*Text extract*.
Part 3 of building with Midnight. Part 1 | Part 2
Part 2 ended with a provocation:
"The next level is understanding how private state interacts with transfers between users, which requires both parties to update their local private state atomically, coordinated by a proof that neither can fake."
That's not theoretical anymore. The midnight-escrow contract is a working implementation of exactly this problem, and it's a much richer teaching tool than any pseudocode example.
This article is a circuit-level autopsy of that contract. We're going to read the actual Compact code, understand why each line exists from a cryptographic coordination perspective, and extract the general pattern that applies to any private multi-party transfer on Midnight.
The Coordination Problem, Stated Precisely
Before touching code, let's be precise about what makes multi-party transfers hard on Midnight.
In Solidity you write:
balances[alice] -= amount;
balances[bob] += amount;
Both writes happen in one EVM transaction. Atomicity is free because the EVM's state is a single shared namespace: one machine, one write.
In Midnight, the state model is split:
Public ledger (P) → every node on the network, plaintext
Private state (S) → user's local machine, never on-chain
Alice's private balance lives on Alice's machine. Bob's lives on Bob's. There is no shared namespace for private values. And a ZK proof can only attest to a state transition for one private state at a time.
So the question becomes: how do you make two separate private state updates, on two different machines, behave atomically?
The escrow contract answers this with three interlocking mechanisms:
- A commitment scheme that binds the transfer terms cryptographically
- A derived identity system that ties circuit authorization to private keys without exposing them
- A state machine that enforces ordering and makes intermediate exploitation impossible
Let's walk through each.
The Ledger: What's Actually Public
export ledger buyer: Bytes<32>;
export ledger seller: Bytes<32>;
export ledger termsCommitment: Bytes<32>;
export ledger state: EscrowState;
export ledger round: Counter;
Five fields. That's the entire public surface of this contract.
Notice what's not here: no balance, no amount, no secret, no nonce. An observer watching the chain sees two 32-byte identifiers, a 32-byte blob, a state enum, and a counter.
buyer and seller are not wallet addresses: they are derived keys. We'll get to the derivation in a moment, but this is one of the most important design decisions in the contract.
termsCommitment is the cryptographic core. It's a commitment to the transfer terms: the amount and the release secret. The buyer posts it at creation; the seller must open it at release. Everything else in the protocol flows from this one field.
The Witnesses: The Private Side
export type EscrowPrivateState = {
secretKey: Uint8Array; // 32 bytes — identity key
releaseSecret: Uint8Array; // 32 bytes — pre-image of the commitment
nonce: Uint8Array; // 32 bytes — commitment randomness
amount: bigint; // escrow value
};
And the corresponding Compact witness declarations:
witness secretKey(): Bytes<32>;
witness releaseSecret(): Bytes<32>;
witness nonce(): Bytes<32>;
witness escrowAmount(): Uint<64>;
These four values never touch the chain. They live in EscrowPrivateState, which the wallet SDK manages locally. At proof generation time, the witness functions feed them into the circuit, the Compact compiler sees them as private inputs to the ZK proof.

*Given exercise*. Continue the walkthrough of the Midnight escrow contract, starting right after its last sentence.

*Raw records*.
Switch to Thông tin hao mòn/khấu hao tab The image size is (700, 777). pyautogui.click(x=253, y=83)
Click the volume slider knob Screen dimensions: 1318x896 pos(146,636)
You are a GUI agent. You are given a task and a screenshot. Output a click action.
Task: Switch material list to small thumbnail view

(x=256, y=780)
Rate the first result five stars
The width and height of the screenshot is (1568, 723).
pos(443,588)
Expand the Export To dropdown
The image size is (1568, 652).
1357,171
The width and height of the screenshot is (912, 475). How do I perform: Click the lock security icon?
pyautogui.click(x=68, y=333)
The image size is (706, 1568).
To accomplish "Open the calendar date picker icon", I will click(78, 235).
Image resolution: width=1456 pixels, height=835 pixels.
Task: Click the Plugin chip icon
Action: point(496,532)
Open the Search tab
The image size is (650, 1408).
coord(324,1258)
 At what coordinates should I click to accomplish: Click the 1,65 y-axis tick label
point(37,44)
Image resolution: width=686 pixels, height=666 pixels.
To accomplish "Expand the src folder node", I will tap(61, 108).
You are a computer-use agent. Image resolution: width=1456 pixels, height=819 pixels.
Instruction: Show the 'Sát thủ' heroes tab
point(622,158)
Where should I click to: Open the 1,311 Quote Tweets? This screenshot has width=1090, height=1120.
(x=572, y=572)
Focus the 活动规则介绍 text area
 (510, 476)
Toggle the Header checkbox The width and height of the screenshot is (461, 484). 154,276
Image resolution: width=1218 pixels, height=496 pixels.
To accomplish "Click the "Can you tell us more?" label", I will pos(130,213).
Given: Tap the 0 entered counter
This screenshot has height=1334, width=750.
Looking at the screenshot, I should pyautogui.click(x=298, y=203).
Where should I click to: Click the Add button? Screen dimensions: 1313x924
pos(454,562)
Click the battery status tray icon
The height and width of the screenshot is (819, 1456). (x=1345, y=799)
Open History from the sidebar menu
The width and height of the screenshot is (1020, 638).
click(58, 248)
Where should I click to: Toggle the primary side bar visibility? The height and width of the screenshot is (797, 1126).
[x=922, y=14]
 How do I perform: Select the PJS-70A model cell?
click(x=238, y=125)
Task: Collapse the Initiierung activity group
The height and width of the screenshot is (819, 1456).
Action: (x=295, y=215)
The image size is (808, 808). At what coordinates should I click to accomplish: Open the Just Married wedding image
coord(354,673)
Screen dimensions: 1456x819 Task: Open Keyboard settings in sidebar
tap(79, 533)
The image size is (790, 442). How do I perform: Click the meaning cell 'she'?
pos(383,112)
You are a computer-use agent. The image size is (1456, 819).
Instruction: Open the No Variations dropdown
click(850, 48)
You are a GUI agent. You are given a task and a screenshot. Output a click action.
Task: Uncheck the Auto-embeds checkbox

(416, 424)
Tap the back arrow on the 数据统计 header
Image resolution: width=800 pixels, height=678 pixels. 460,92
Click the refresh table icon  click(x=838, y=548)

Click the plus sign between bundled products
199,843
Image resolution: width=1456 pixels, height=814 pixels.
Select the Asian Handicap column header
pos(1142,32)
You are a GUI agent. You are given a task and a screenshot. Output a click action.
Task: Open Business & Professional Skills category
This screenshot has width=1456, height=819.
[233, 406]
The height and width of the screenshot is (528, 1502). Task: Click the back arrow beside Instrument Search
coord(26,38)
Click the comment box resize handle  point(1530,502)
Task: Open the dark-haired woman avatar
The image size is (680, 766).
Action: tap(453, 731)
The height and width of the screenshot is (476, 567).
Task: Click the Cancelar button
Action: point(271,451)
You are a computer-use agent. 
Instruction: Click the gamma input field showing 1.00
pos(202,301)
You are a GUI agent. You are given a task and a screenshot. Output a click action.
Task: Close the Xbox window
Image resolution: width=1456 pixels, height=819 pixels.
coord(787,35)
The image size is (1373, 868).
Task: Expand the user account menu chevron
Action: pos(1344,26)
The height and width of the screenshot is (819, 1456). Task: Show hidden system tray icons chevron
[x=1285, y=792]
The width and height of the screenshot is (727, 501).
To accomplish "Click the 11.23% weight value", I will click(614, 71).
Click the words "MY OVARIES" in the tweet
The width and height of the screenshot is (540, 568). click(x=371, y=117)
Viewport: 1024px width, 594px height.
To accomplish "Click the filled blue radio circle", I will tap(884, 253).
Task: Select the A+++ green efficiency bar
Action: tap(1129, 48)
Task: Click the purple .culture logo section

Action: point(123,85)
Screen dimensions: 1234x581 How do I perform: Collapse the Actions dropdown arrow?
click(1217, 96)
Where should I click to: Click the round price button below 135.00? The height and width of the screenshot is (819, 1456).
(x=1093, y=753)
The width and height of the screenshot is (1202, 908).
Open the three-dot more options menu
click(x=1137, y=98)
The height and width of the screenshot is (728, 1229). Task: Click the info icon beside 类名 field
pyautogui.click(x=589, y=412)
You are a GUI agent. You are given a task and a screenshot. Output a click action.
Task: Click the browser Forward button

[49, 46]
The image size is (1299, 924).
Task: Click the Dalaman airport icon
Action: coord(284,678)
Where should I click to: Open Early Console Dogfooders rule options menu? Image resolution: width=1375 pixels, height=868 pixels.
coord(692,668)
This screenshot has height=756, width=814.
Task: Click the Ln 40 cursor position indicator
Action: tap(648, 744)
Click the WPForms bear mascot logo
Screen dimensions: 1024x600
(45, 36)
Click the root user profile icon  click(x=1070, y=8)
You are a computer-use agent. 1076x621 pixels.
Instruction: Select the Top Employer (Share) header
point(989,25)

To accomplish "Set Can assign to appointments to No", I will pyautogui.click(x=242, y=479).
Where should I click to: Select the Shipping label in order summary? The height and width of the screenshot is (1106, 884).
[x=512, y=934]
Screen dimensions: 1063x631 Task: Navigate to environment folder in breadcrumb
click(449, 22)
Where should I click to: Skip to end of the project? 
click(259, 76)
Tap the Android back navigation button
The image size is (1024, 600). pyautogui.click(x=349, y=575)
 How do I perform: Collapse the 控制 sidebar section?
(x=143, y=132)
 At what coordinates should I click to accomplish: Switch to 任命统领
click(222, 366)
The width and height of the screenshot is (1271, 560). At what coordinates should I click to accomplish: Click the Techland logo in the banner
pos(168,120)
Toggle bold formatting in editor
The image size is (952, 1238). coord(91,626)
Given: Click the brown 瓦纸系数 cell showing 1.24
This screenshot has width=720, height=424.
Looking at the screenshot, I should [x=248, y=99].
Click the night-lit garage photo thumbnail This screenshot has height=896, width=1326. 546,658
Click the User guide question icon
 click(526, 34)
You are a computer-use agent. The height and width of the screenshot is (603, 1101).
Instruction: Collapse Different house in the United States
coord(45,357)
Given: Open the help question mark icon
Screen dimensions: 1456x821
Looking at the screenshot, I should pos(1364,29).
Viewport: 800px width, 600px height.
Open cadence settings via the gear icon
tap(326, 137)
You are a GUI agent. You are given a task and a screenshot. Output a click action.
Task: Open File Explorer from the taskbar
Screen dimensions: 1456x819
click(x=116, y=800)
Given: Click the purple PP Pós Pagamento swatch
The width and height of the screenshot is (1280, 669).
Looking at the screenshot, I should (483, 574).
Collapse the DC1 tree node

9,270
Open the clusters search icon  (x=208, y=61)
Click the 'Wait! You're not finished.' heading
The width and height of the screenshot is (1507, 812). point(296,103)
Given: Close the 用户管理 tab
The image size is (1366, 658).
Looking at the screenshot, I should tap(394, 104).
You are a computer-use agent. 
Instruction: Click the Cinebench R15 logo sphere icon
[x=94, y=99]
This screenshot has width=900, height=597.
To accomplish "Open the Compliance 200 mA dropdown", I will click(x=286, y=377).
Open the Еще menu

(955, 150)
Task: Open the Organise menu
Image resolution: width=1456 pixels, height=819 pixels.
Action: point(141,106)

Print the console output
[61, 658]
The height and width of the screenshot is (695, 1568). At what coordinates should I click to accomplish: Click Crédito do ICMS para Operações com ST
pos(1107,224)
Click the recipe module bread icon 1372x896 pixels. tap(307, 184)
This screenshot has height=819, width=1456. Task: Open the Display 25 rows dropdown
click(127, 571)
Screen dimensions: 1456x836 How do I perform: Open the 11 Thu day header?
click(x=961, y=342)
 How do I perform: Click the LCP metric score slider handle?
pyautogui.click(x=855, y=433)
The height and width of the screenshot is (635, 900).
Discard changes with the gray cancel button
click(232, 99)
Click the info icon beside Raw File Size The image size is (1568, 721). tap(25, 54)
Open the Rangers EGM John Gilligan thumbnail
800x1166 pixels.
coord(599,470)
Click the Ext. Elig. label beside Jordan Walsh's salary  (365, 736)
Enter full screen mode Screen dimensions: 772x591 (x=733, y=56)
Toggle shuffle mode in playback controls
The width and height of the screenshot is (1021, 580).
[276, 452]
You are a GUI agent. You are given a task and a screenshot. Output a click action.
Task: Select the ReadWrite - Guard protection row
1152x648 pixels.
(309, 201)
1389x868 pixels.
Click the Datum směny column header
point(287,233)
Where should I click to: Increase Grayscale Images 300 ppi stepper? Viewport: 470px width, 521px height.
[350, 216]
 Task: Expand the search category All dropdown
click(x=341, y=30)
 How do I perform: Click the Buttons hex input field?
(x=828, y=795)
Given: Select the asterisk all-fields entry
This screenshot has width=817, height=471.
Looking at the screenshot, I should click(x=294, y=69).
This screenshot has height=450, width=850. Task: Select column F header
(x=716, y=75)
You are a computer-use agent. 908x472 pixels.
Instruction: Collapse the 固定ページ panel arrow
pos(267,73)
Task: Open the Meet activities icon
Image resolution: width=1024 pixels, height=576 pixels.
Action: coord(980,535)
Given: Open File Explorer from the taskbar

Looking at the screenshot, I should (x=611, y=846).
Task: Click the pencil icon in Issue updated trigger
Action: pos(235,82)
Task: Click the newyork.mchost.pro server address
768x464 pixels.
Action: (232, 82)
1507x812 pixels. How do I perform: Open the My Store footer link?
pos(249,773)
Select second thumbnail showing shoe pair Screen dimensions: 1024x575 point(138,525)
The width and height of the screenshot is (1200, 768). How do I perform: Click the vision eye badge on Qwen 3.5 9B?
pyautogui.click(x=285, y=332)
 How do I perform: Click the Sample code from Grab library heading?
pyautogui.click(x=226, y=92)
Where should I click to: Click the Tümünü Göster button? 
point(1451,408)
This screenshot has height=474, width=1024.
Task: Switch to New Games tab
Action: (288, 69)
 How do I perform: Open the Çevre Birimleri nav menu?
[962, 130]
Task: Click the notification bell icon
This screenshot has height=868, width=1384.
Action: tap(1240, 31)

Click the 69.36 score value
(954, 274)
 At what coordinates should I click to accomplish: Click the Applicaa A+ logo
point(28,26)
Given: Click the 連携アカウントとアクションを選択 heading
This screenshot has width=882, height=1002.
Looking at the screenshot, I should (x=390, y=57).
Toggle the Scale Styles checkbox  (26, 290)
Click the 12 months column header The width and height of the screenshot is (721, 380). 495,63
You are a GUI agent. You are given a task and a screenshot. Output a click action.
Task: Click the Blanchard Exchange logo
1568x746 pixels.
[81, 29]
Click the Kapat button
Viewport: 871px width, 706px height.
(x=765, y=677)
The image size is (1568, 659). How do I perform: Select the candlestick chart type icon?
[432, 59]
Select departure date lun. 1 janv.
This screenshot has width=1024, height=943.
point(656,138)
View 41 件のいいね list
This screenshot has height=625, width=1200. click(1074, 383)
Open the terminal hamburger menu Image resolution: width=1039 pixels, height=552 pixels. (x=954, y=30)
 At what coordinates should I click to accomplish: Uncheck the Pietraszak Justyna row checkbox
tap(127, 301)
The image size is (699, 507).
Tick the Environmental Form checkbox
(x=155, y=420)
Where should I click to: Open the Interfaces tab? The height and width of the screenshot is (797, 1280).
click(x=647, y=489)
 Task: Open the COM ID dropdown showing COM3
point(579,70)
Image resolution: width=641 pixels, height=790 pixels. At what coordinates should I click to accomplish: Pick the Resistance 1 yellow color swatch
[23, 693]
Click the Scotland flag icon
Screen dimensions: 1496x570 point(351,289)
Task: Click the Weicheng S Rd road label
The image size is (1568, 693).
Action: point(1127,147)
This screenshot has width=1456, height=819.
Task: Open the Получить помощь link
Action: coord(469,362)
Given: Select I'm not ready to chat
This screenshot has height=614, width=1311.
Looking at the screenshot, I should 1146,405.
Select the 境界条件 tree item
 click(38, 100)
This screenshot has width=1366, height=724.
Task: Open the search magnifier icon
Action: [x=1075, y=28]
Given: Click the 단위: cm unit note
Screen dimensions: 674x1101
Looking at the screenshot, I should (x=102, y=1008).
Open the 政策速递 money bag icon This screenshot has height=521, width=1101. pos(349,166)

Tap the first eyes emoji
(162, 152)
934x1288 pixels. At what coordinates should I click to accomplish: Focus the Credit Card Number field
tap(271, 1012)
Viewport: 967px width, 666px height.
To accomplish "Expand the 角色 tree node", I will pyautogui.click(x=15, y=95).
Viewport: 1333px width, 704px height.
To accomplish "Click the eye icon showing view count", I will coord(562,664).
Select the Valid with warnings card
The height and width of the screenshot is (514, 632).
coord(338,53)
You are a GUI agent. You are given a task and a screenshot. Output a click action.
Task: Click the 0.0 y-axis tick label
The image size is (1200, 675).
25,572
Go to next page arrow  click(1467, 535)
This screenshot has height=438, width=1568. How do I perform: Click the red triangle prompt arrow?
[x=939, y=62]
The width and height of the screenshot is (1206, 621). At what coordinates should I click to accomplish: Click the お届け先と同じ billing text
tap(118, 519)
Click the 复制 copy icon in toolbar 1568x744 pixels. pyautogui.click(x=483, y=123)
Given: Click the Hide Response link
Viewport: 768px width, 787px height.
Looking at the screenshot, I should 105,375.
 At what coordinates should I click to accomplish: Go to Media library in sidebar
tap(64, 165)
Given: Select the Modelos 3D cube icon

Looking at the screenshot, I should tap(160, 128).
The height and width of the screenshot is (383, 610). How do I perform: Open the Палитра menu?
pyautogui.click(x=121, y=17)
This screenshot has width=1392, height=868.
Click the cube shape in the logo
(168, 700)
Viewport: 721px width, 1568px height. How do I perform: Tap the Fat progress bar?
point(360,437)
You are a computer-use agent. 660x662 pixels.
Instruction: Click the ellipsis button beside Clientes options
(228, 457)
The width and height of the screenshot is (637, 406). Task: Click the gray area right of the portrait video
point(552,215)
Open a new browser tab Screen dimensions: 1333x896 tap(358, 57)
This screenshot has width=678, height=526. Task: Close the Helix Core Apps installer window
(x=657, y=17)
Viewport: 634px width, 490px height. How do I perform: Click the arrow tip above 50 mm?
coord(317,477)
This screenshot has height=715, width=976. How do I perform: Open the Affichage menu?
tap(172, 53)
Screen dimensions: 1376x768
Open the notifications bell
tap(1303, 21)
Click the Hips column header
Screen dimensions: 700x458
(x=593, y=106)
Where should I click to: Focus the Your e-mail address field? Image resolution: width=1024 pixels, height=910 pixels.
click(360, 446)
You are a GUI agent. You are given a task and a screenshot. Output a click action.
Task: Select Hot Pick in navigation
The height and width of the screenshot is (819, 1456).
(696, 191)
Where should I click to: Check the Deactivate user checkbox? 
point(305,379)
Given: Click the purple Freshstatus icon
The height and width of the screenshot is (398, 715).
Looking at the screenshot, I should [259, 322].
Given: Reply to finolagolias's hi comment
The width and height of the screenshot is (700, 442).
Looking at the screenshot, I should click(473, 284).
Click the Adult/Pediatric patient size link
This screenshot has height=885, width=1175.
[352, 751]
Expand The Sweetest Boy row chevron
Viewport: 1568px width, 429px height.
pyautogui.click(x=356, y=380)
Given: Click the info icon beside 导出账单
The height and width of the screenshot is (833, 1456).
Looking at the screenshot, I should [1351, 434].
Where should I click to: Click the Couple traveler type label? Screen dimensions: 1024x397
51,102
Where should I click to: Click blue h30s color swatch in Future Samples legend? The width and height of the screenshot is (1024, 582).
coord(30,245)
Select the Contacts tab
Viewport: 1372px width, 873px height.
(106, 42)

*Expected answer*.
The witness implementation is deliberately simple:
export const witnesses = {
secretKey(
context: WitnessContext<Ledger, EscrowPrivateState>
): [EscrowPrivateState, Uint8Array] {
const state = context.privateState;
return [state, state.secretKey];
},
// ... same pattern for releaseSecret, nonce, escrowAmount
};
Each witness function returns a tuple of [newPrivateState, witnessValue]. In this contract, private state is read-only; the returned state is always identical to the input. This makes sense: both parties hold fixed secrets for the entire duration of the escrow. Neither needs to update their local state between circuit calls.
Identity Without Exposing Keys: deriveKey
circuit deriveKey(sk: Bytes<32>): Bytes<32> {
return persistentHash<Vector<2, Bytes<32>>>(
[pad(32, "midnight:escrow:key"), sk]
);
}
This circuit is one of the most important pieces in the contract and consistently the least explained.
The buyer and seller ledger fields hold derived public keys, not raw addresses or standard ECDSA public keys. Concretely:
derived_key = persistentHash(["midnight:escrow:key", secretKey])
Why not store a standard public key and verify a signature? You could, but you'd need signature verification logic inside the circuit, which adds constraints. The derived key approach is more elegant: secretKey is a private witness, deriveKey(sk) computes a public identifier from it inside the proof, and the circuit asserts the computed value matches what's on the ledger. The ZK proof itself is the authorization, no separate signature scheme needed.
The domain separator "midnight:escrow:key" (padded to 32 bytes) is critical. Without it, the same secretKey used in two different Midnight contracts would produce the same derived key on-chain, creating a linkage across the ecosystem. The separator namespace-isolates key derivation to this contract.
When createEscrow runs:
const sk = secretKey(); // private witness — never leaves the proof
const pk = deriveKey(sk); // computed inside the circuit
buyer = disclose(pk); // only the derived key goes on-chain
The chain learns pk. It learns nothing about sk. But anyone who later calls a circuit with the same sk will produce the same pk, proving identity without revealing the key.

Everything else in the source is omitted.